R-script Хадижа
Материал из Поле цифровой дидактики
Описание
На этой странице представлен R-скрипт анализа трёх текстов с платформы digida.mgpu.ru:
R-скрипт
library(tidyverse)
library(tidytext)
# 1. Загрузка данных
data <- read_csv("corpus.csv")
# 2. Структура данных
glimpse(data)
# 3. Общее количество слов в корпусе
data %>%
mutate(word_count = str_count(text, "\\S+")) %>%
summarise(total = sum(word_count))
# 4. Слов по каждому тексту
data %>%
mutate(word_count = str_count(text, "\\S+")) %>%
select(title, author, year, word_count)
# 5. Топ-10 самых частых слов
data %>%
unnest_tokens(word, text) %>%
count(word, sort = TRUE) %>%
head(10)
# 6. TTR (лексическое разнообразие)
words <- data %>%
unnest_tokens(word, text) %>%
count(word, sort = TRUE)
total_tokens <- sum(words$n)
total_types <- nrow(words)
ttr <- total_types / total_tokens
cat("Токенов:", total_tokens, "\n")
cat("Типов:", total_types, "\n")
cat("TTR:", round(ttr, 4), "\n")
# 7. Биграммы
data %>%
unnest_tokens(bigram, text, token = "ngrams", n = 2) %>%
count(bigram, sort = TRUE) %>%
head(10)
# 8. График топ-10 слов
words %>%
head(10) %>%
ggplot(aes(x = reorder(word, n), y = n)) +
geom_col(fill = "steelblue") +
coord_flip() +
labs(title = "Топ-10 слов в корпусе", x = "Слово", y = "Частота") +
theme_minimal() +
theme(plot.title = element_text(hjust = 0.5, face = "bold"))
Результаты
Статистика корпуса
| Показатель | Значение |
|---|---|
| Всего слов в корпусе | 102 |
| Слов в Sorting Things Out | 31 |
| Слов в On memory | 33 |
| Слов в Literacy and Education | 38 |
| Всего токенов | 102 |
| Уникальных слов (типов) | 89 |
| TTR | 0.8725 |
Топ-10 слов
| Слово | Частота |
|---|---|
| и | 3 |
| the | 3 |
| literacy | 3 |
| and | 3 |
| памяти | 2 |
| информацию | 2 |
| how | 2 |
| as | 2 |
| a | 2 |
| be | 1 |
Топ-10 биграмм
| Биграмма | Частота |
|---|---|
| as a | 2 |
| how literacy | 2 |
| a mental | 1 |
| a social | 1 |
| and cultural | 1 |
| and education | 1 |
| and wandered | 1 |
| be seen | 1 |
| but as | 1 |
| came to | 1 |
Визуализация

Выводы
Корпус состоит из трёх текстов общим объёмом 102 слова.

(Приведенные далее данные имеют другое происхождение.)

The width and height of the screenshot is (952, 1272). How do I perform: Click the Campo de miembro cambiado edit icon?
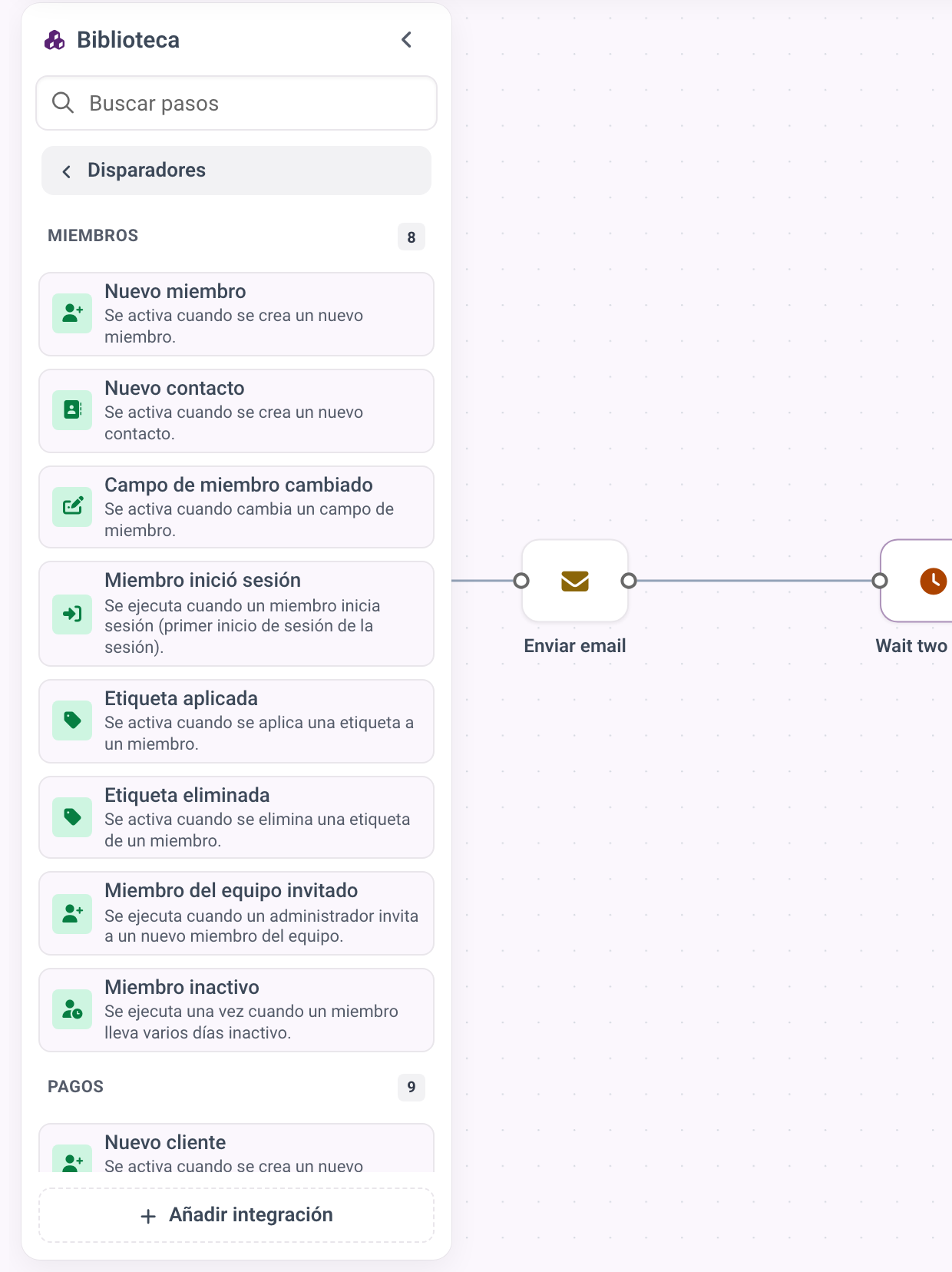tap(72, 507)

TTR равен 0.8725 — это очень высокий показатель, означающий что почти все слова в корпусе уникальны и лексика разнообразна. Среди частотных слов лидируют служебные (and, the, и), что типично для смешанного русско-английского корпуса. Среди содержательных слов выделяются «literacy», «информацию» и «памяти» — они отражают общую тематику корпуса. Топ биграммы «as a» и «how literacy» указывают на академический стиль текстов.